— WHAT IS EXPECTED —
Look for "Image resolution: width=1204" in the records below, then copy that line and every line after it, exactly and with nothing added.
========================================================================
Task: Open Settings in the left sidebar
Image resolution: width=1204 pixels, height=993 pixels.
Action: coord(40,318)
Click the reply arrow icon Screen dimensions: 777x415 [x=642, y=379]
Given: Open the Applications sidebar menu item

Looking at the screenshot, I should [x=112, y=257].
========================================================================
— TASK RESULT —
Image resolution: width=1204 pixels, height=993 pixels.
Action: coord(40,318)
Click the reply arrow icon Screen dimensions: 777x415 [x=642, y=379]
Given: Open the Applications sidebar menu item

Looking at the screenshot, I should [x=112, y=257].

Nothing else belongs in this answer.